Al preguntarle sobre su relación con su eventual muerte me responde “Todos moriremos algún día, de una u otra manera, pero es mejor vivir esperanzado en disfrutar nuestra estancia en este mundo, antes que lacerarse continuamente pensando en la muerte. Después de todo, morir incluso puede que no sea tan doloroso físicamente como nos lo imaginamos, entonces ¿para qué preocuparnos constantemente de algo que irremediablemente pasará?

Me quedo sin palabras, disgregando sus declaraciones, sorprendido por lo sublime de sus pensamientos.

Efectivamente, todos le tememos a la muerte, quizá por ser desconocida o por arrebatarnos el tesoro más grande que poseemos: la vida. Para mí, nuestra desaparición total en el aspecto terrenal es una carrera constante que libramos en contra de la muerte, la cual, sabia y segura de ganarnos nos brinda ventaja para “existir”, pero en el momento menos imaginado, se presenta a reclamar el trofeo más simbólico que poseemos, nuestra propia alma.
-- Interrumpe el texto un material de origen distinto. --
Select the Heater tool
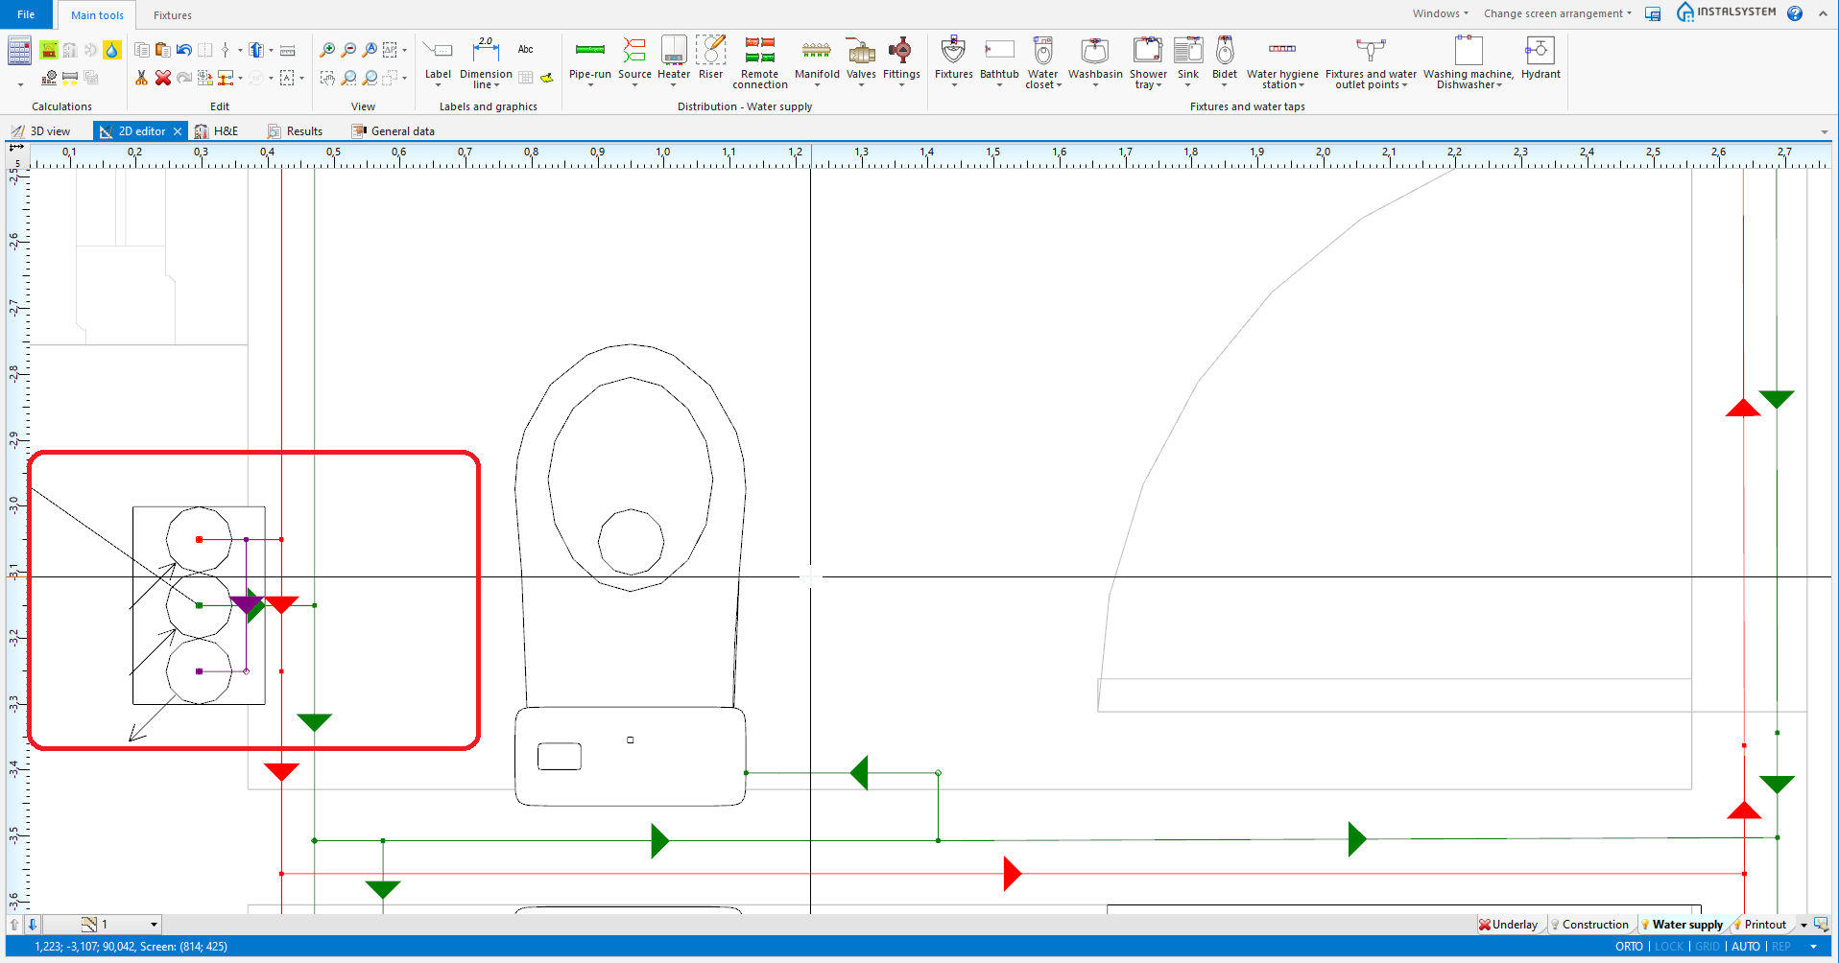Image resolution: width=1839 pixels, height=963 pixels. (673, 50)
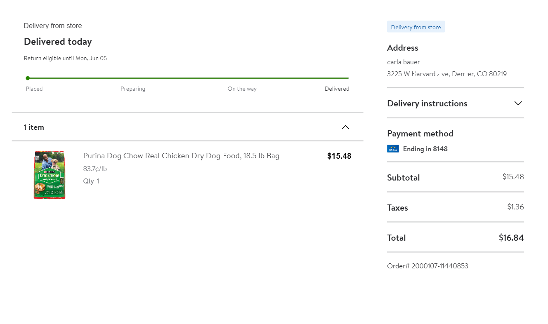Click the 1 item section header
The image size is (548, 324).
click(34, 127)
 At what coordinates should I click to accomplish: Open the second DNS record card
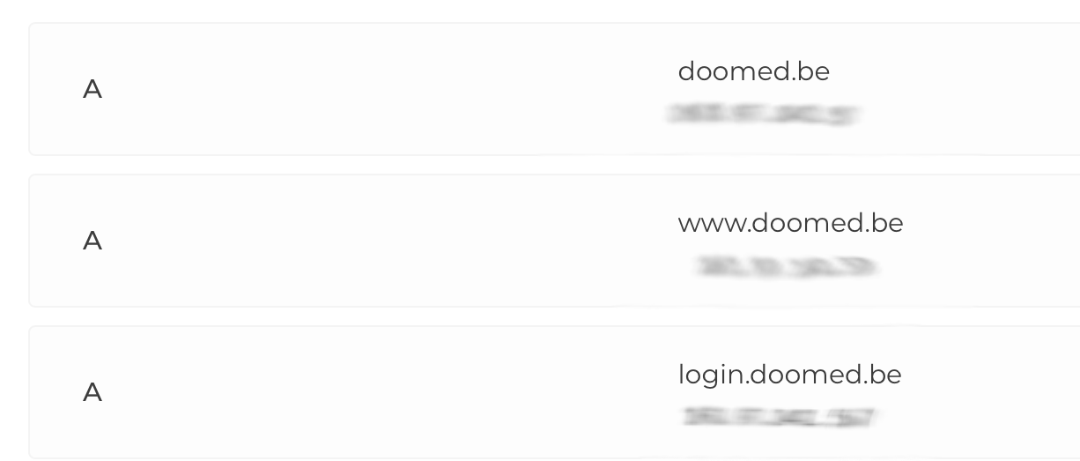click(x=555, y=241)
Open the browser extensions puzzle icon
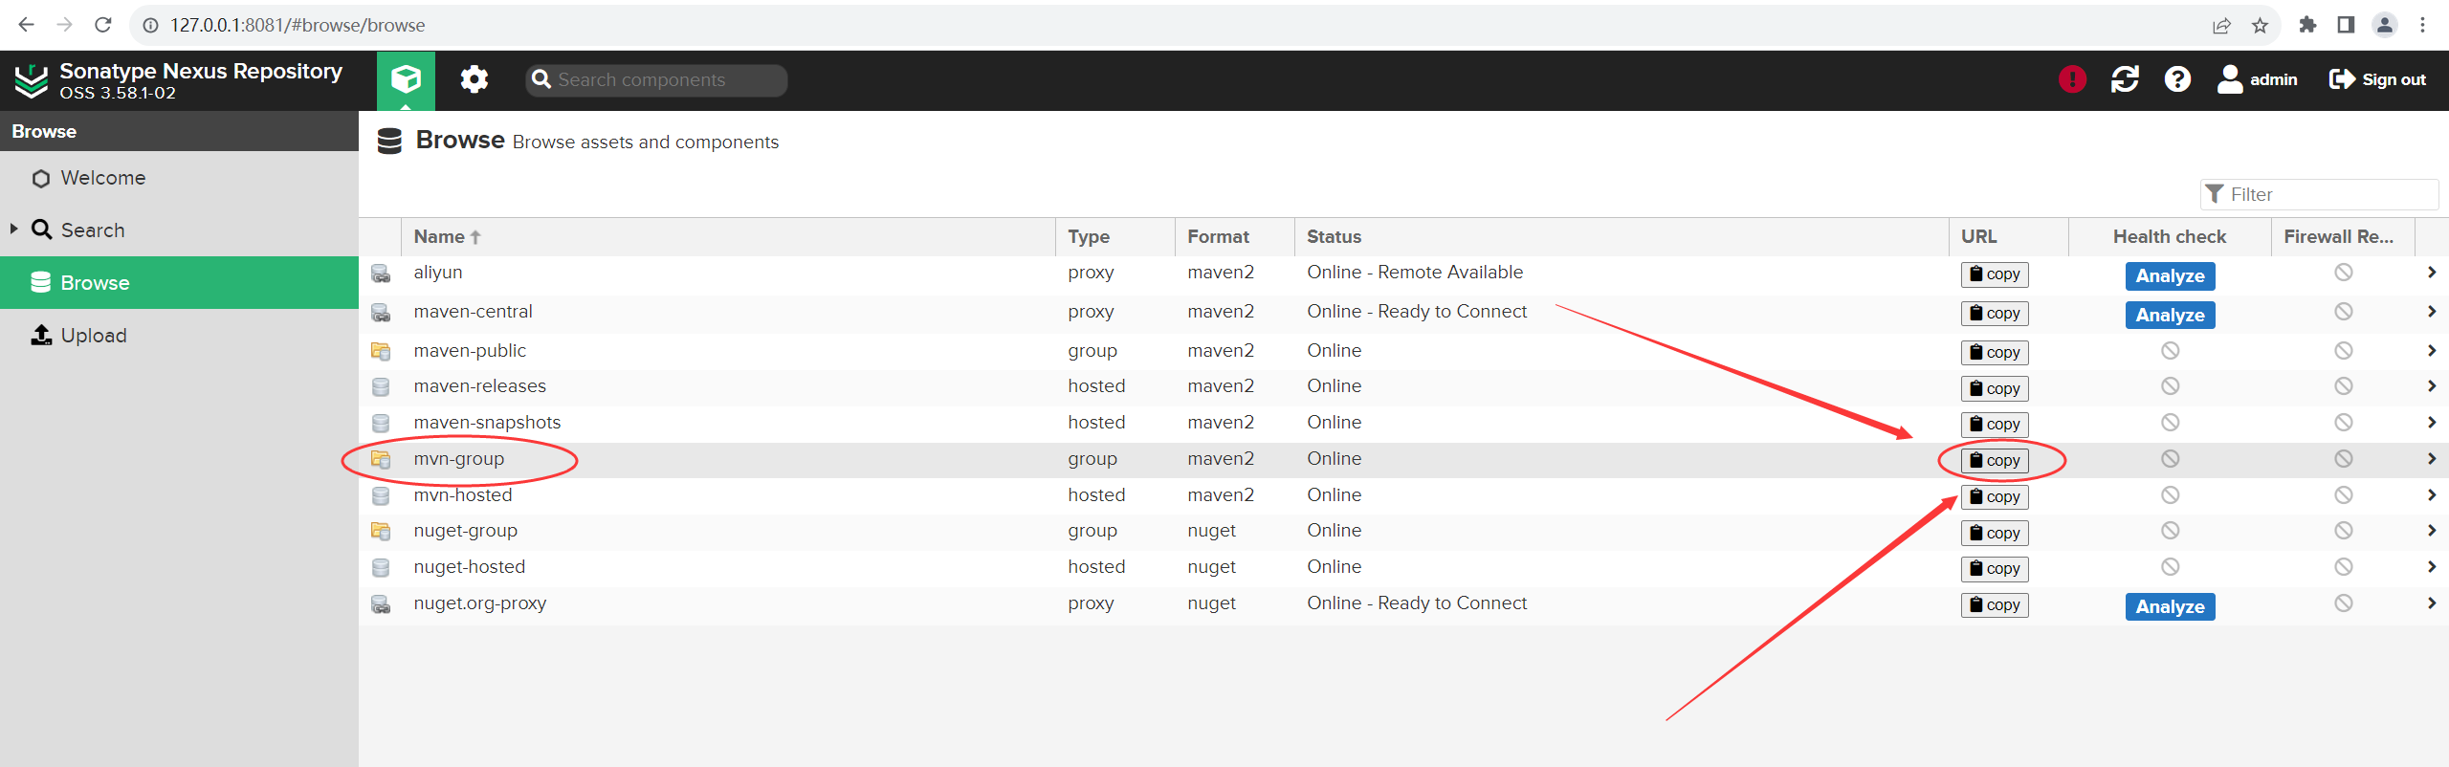The image size is (2449, 767). (2307, 25)
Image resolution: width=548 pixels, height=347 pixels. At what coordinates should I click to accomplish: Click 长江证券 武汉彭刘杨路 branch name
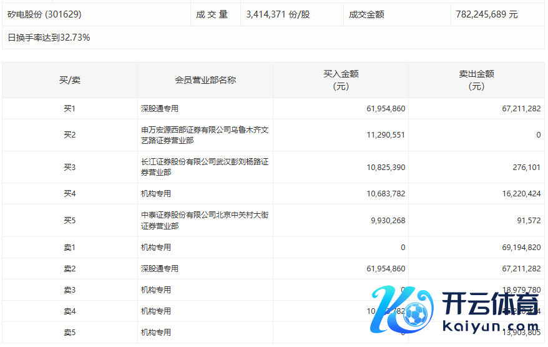point(205,167)
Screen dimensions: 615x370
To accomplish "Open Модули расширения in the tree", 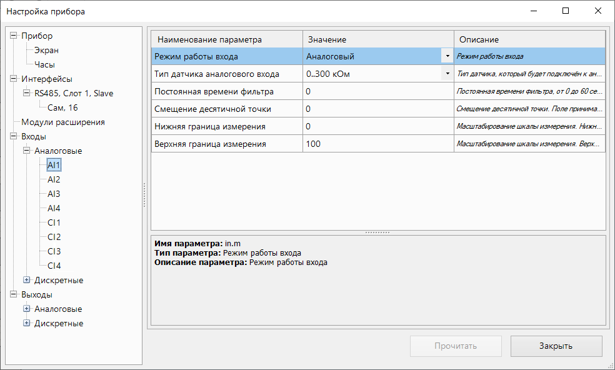I will [x=63, y=123].
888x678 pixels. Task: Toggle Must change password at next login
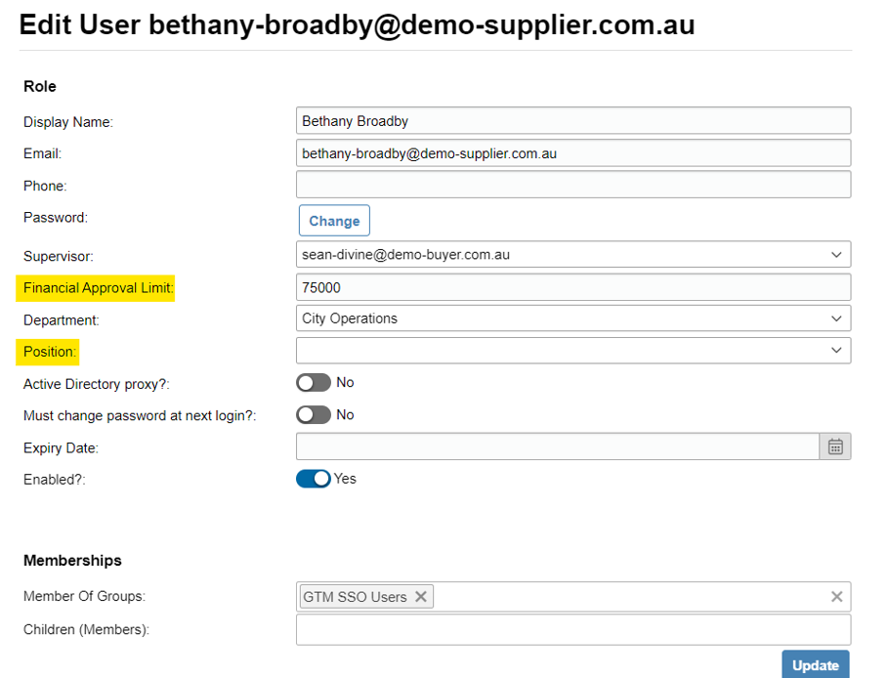tap(314, 415)
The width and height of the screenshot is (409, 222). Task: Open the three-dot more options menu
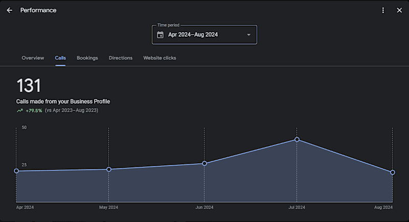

Hablar de la muerte es difícil, morir no lo sé. En definitiva, el dolor que produce va ligado directamente a nuestra naturaleza social y egoísta, ya que el solo hecho de dejar a nuestros seres queridos y perderlo todo, es capaz de quitar el sueño al más duro de los duros. El eterno paradigma que no tendrá respuesta.

Me alegra saber que Vicente supo vencer esos temores existenciales con la ayuda de un ángel encuadernado, pintado con tintas negras y de traje avejentado por el tiempo, que cayó a sus manos en el momento adecuado, en la pandemia perfecta.

Y felizmente para Vicente, el misterioso final no ha tocado su puerta aún, de hecho, mientras lee esta columna sentado en el comedor de su departamento en su añorada Arequipa, esboza una sonrisa, feliz de haber podido ver a su familia de vuelta, contento por saberse mortal, y tranquilo por sentirse vivo.

Vicente, es larga la carretera cuando uno mira atrás, vas cruzando las fronteras sin darte cuenta quizá.